(What you should do)
Lines to restate from the data below: from the one containing "This screenshot has width=617, height=565." to the one containing "You are a computer-use agent. This", both included. Give them again exactly, and only them.

(Data under study)
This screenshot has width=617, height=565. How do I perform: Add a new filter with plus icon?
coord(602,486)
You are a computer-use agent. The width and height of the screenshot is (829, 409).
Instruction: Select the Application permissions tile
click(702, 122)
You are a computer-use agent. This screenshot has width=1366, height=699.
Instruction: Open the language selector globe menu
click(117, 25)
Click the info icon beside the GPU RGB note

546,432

* * *

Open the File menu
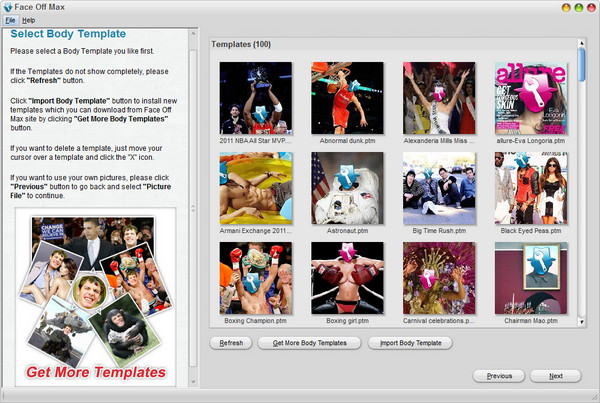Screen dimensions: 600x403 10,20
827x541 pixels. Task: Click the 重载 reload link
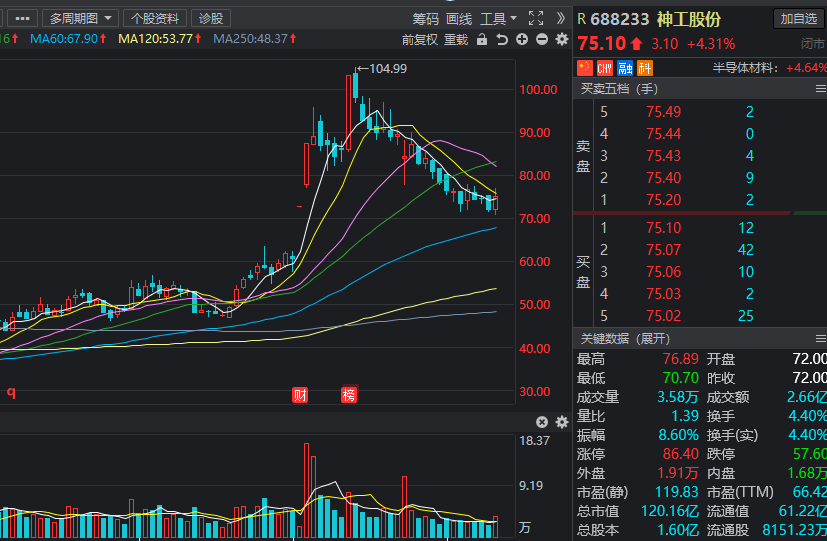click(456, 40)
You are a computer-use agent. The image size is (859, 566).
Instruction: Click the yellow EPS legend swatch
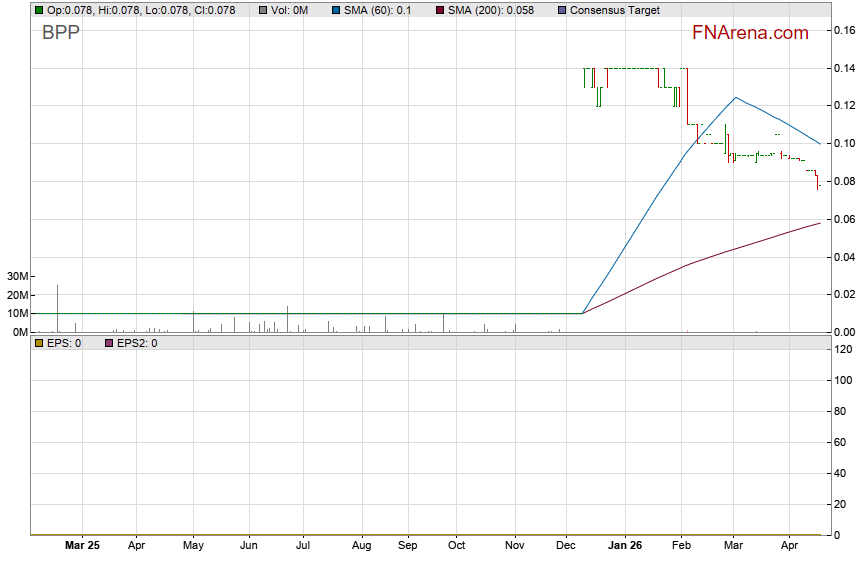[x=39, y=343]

...

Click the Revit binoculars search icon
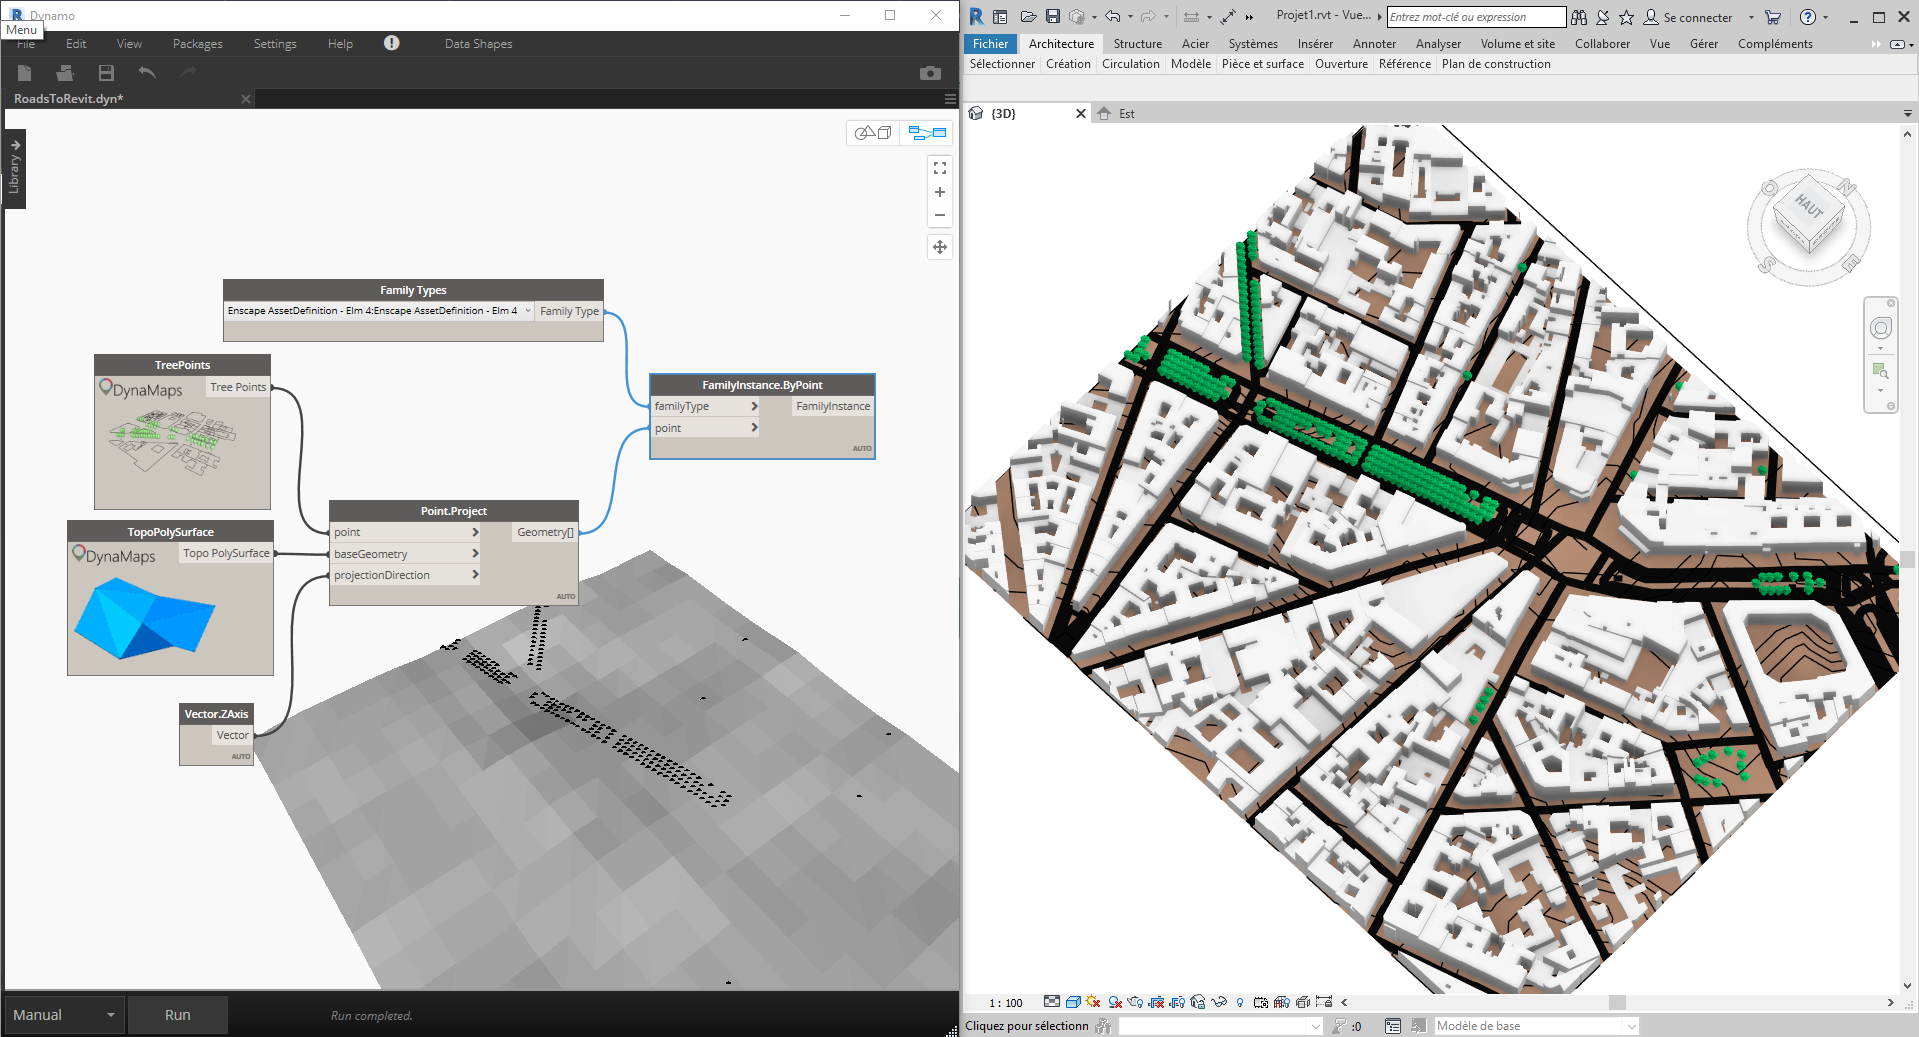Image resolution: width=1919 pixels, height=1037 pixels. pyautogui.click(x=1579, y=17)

(Solved exercise)
This screenshot has width=617, height=565. How do I perform: Add a new filter with plus icon?
coord(602,486)
You are a computer-use agent. The width and height of the screenshot is (829, 409).
Instruction: Select the Application permissions tile
click(702, 122)
You are a computer-use agent. This screenshot has width=1366, height=699.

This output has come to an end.